We had a bit of a break for a few hours yesterday so Kessy, Saturday, Sadie and I set out for a fun ride. Wet leaves and boughs splashed me plenty as we tiptoed along, a light mist decided to drop in, but we were undeterred.

In wet slippery conditions I always allow Kessy to set the pace, which she’ll hold to a sensible, careful walk. We stop at the stream with 25 water falls to take in the beauty of so many tiny ponds laced with fallen yellow tulip tree leaves.
Saturday and Kessy wade in the stream of 25 waterfalls.
After the stream we move to the logging road and into an area of a few hills. Kessy navigates wisely the grade changes and slick clay, her hooves making sloshing sounds with each step. But what they don’t do is slip.

I thought as we moved along about the marvelous traction a barefoot horse has in the mud. I did not feel a single slip or slide—and yes we were only walking, but still it was impressive. At one very level place she even stepped up to a gentle running walk, not a single slip, slide or misstep.
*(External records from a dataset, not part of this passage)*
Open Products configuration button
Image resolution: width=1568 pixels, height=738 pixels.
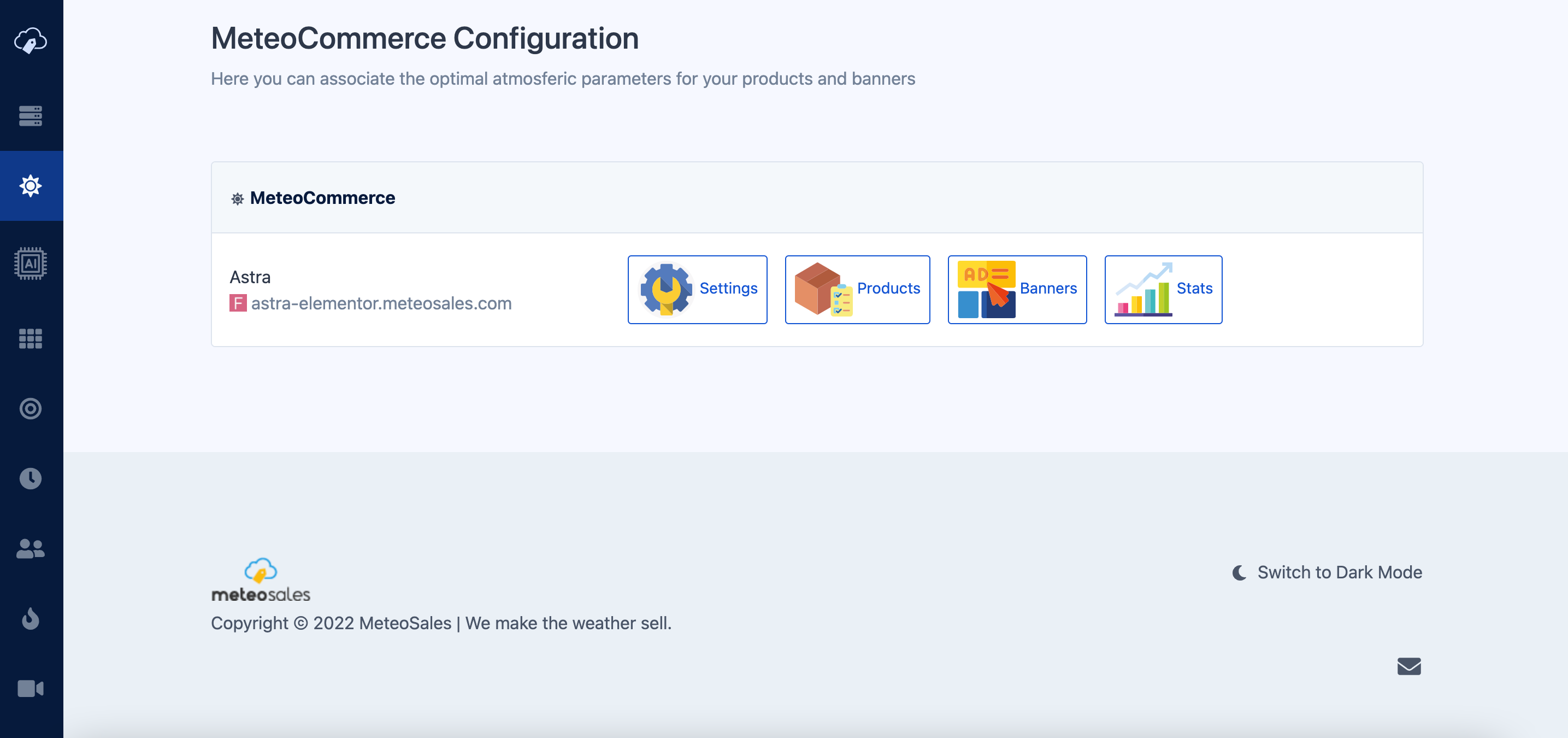(x=857, y=289)
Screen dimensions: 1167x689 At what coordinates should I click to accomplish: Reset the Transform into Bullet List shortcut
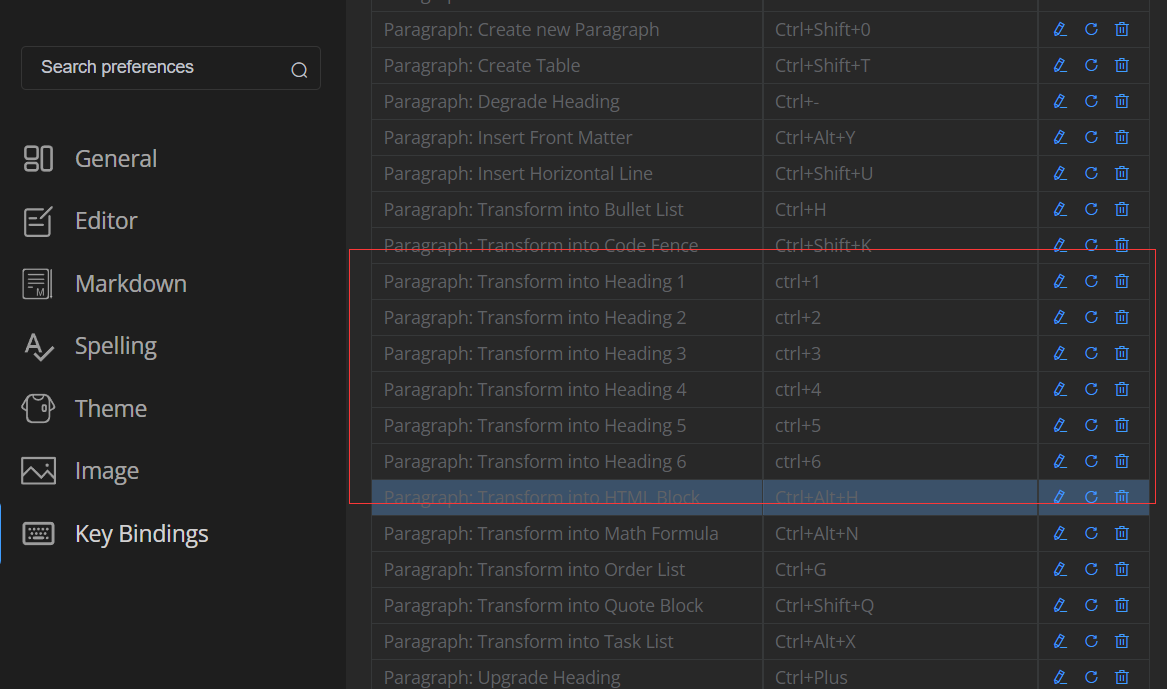click(x=1091, y=209)
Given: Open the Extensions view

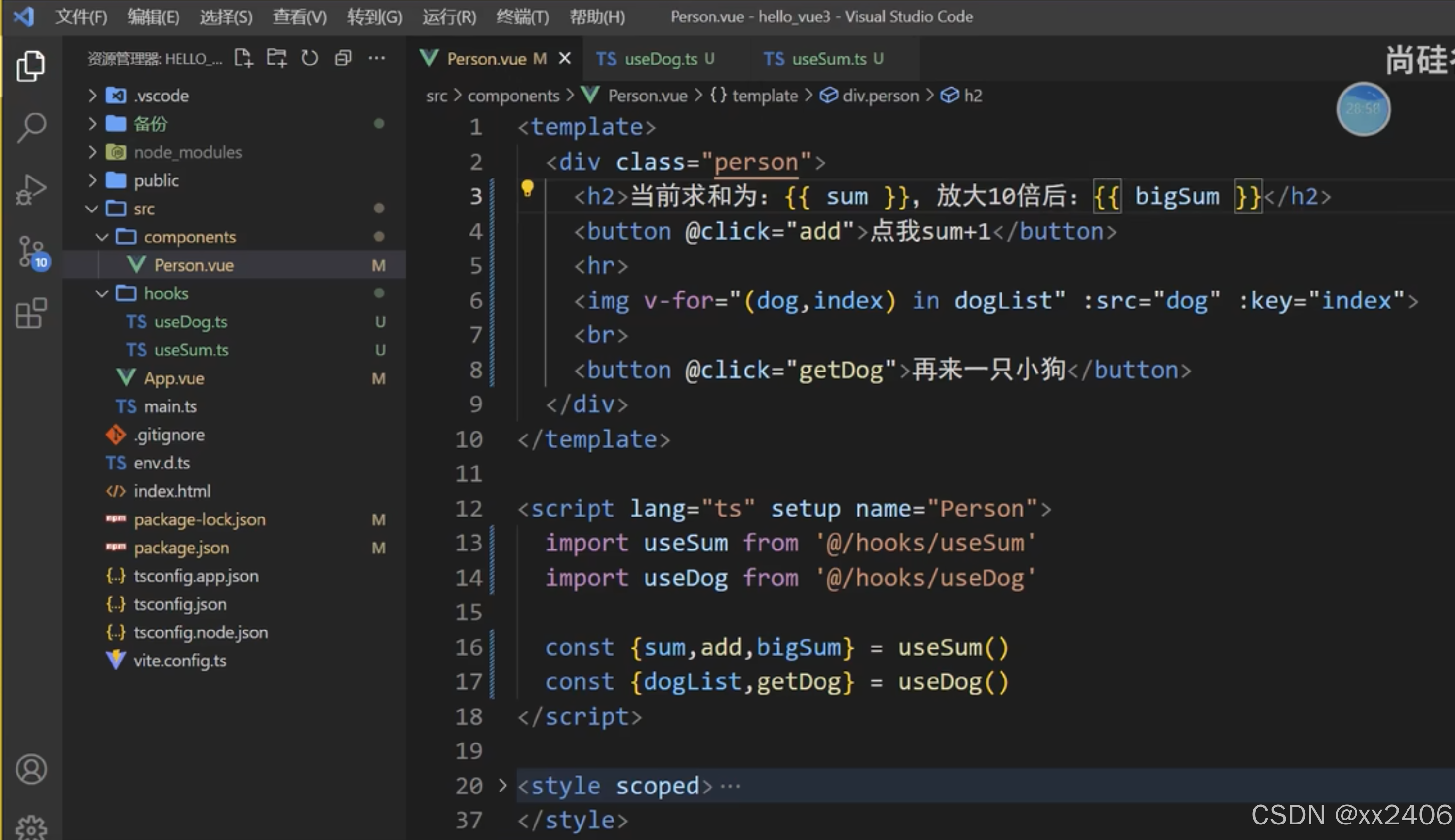Looking at the screenshot, I should coord(31,314).
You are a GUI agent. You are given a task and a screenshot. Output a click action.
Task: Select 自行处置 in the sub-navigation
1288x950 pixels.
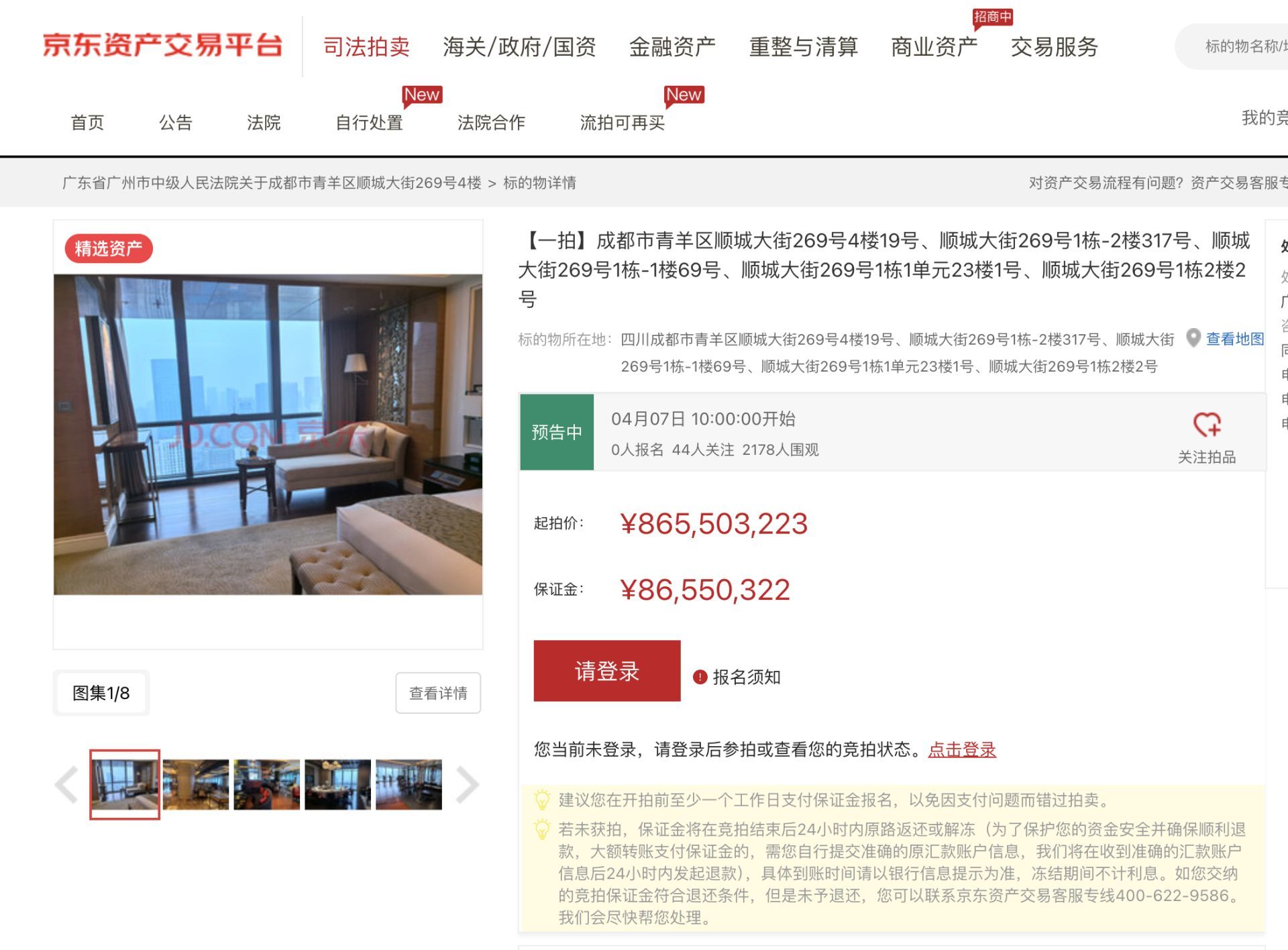[x=369, y=122]
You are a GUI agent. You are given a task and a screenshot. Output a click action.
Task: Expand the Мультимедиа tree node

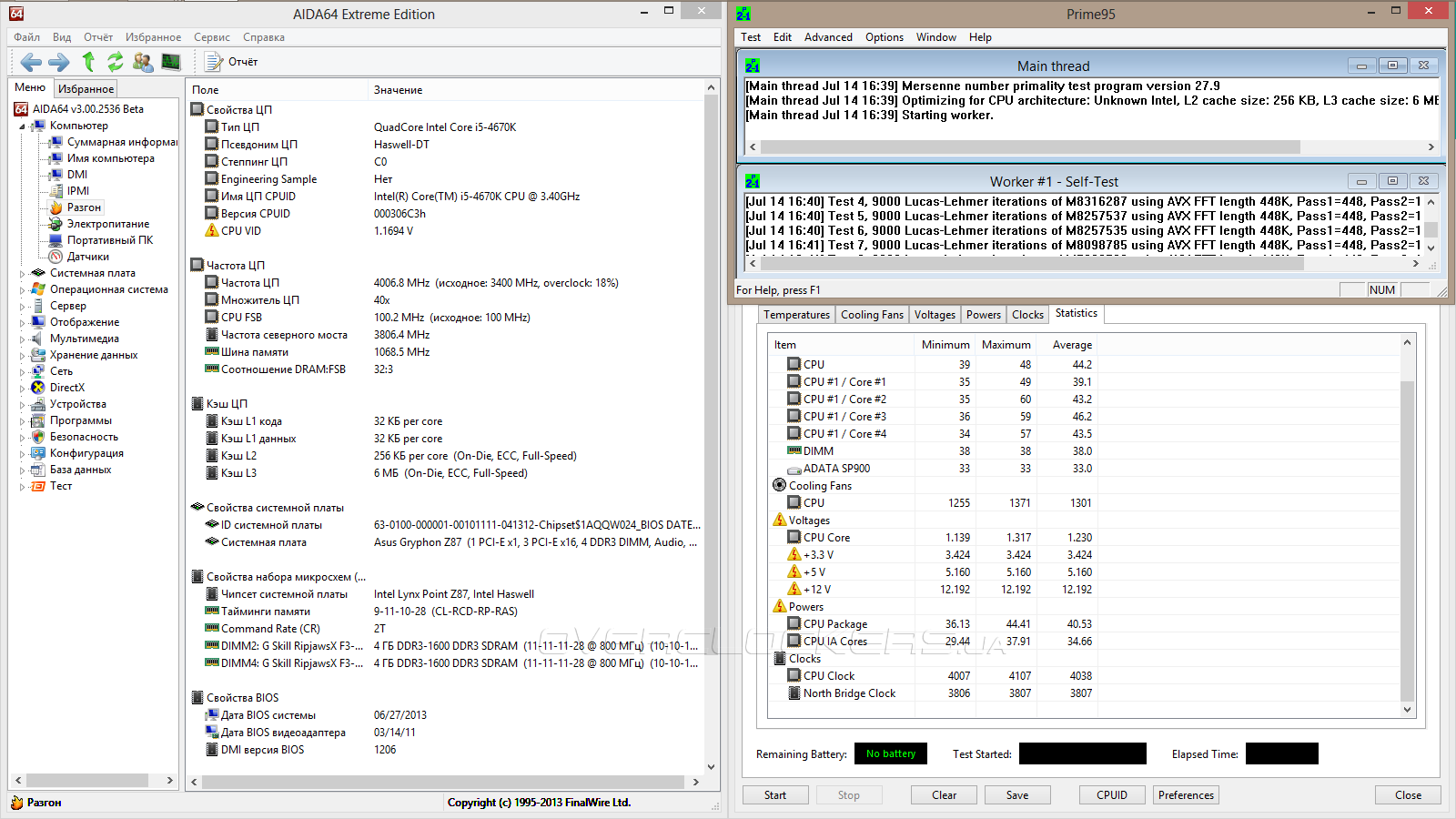tap(22, 339)
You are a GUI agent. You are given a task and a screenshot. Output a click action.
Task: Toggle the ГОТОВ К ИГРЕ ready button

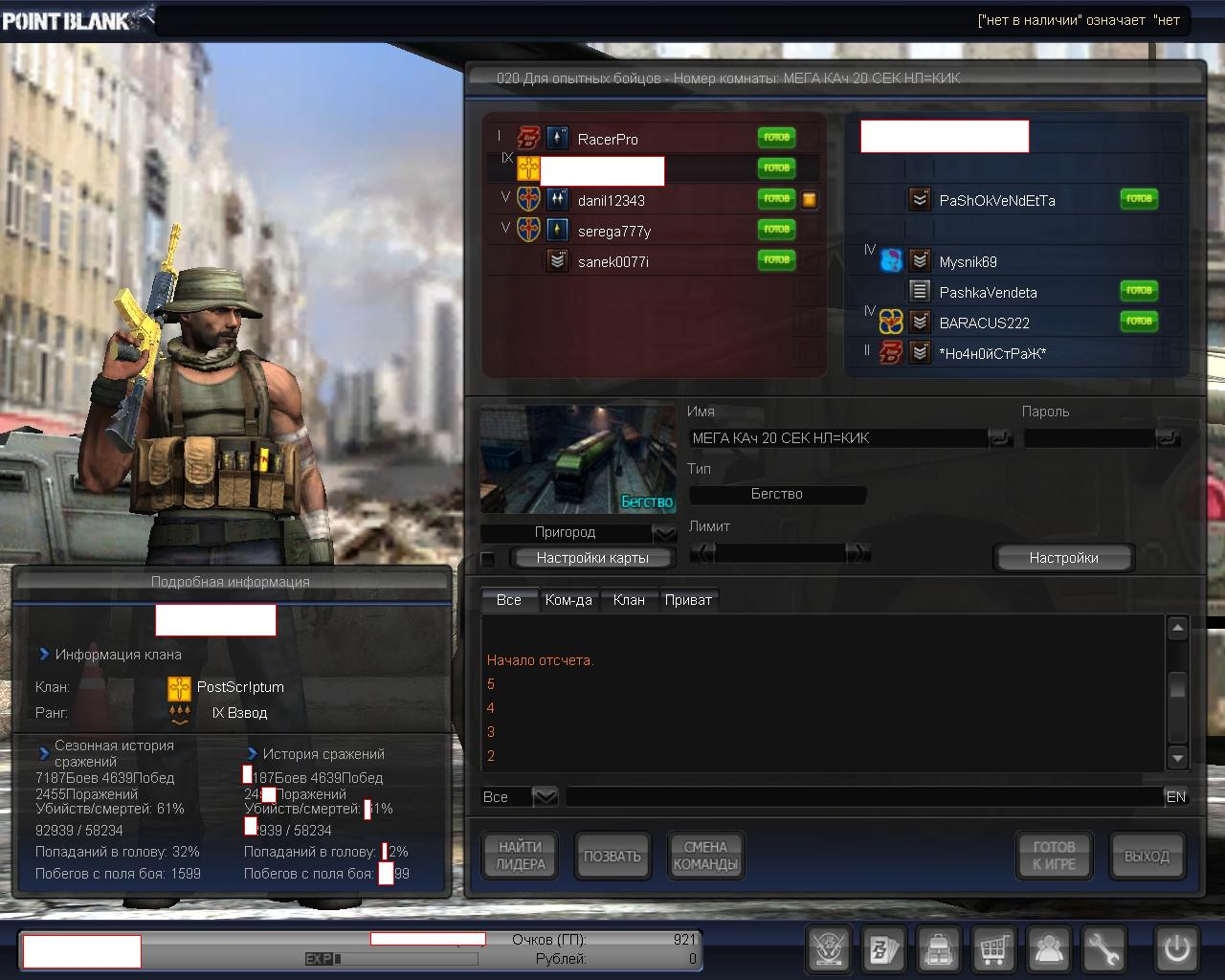[x=1053, y=855]
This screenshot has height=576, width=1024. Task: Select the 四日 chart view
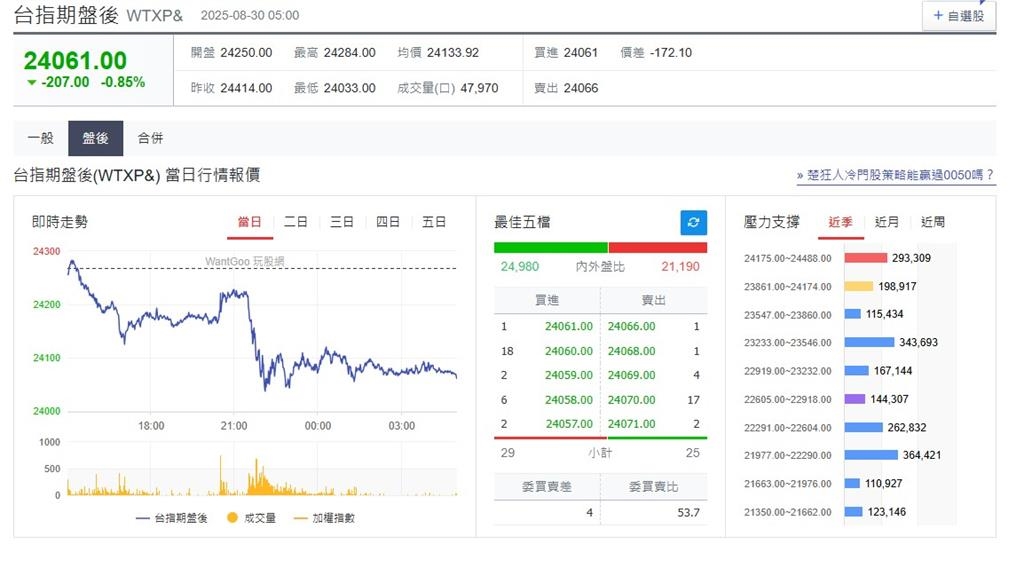coord(388,222)
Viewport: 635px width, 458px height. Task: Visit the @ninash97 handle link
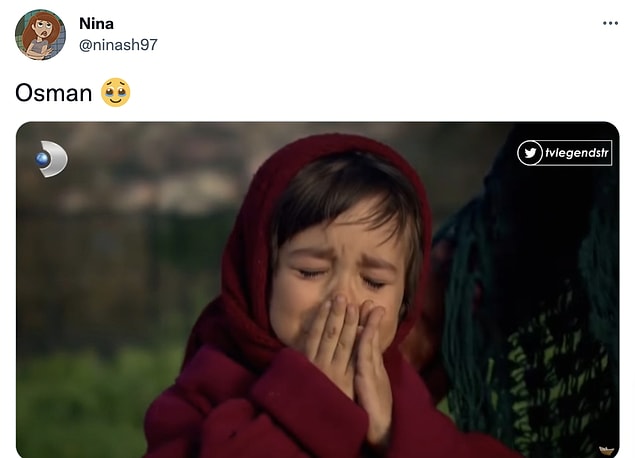pyautogui.click(x=118, y=45)
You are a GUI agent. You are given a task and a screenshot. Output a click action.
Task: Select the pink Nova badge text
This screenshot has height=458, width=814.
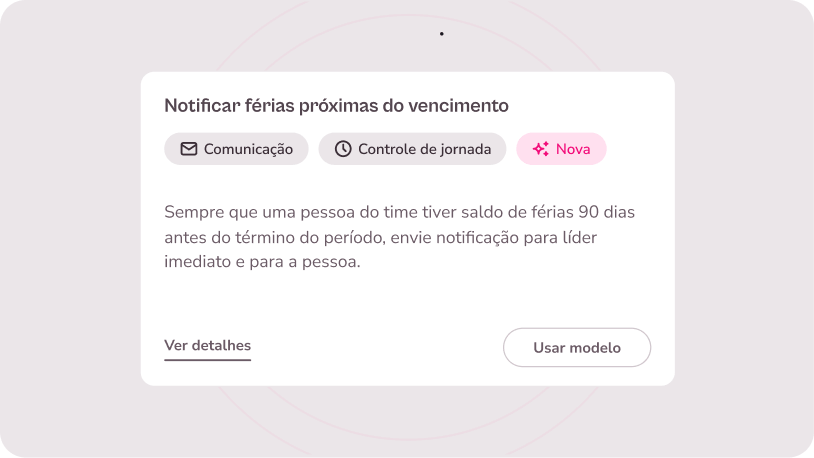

As we went along, confident and happy, I thought back to those years long ago, before I accepted the barefoot way and all the many benefits to the horse. I thought of one horse in particular, my magnificent Spotted Saddle Horse, Diablo, and the shoes he wore—and the slipping he would have been doing today.

That was back when I was certain, and no one could convince otherwise, that horses must be shod. And yes, we did different shoes for different circumstances. I even remember putting shoes on Diablo with cogs, to handle mud like yesterday’s ride. What damage do those cogged shoes do to the suspensory tissues inside the hoof? I can only imagine ... but I can compare the better traction Kessy displayed in the slippery red clay.

Kessy’s entire foot, every inch of sole and frog can, and does, touch the ground, supporting her and me as those magnificent feet had been designed. And providing great traction, mobility and surefootedness.

Riding in the red Virginia clay is a treat on a horse with bare feet.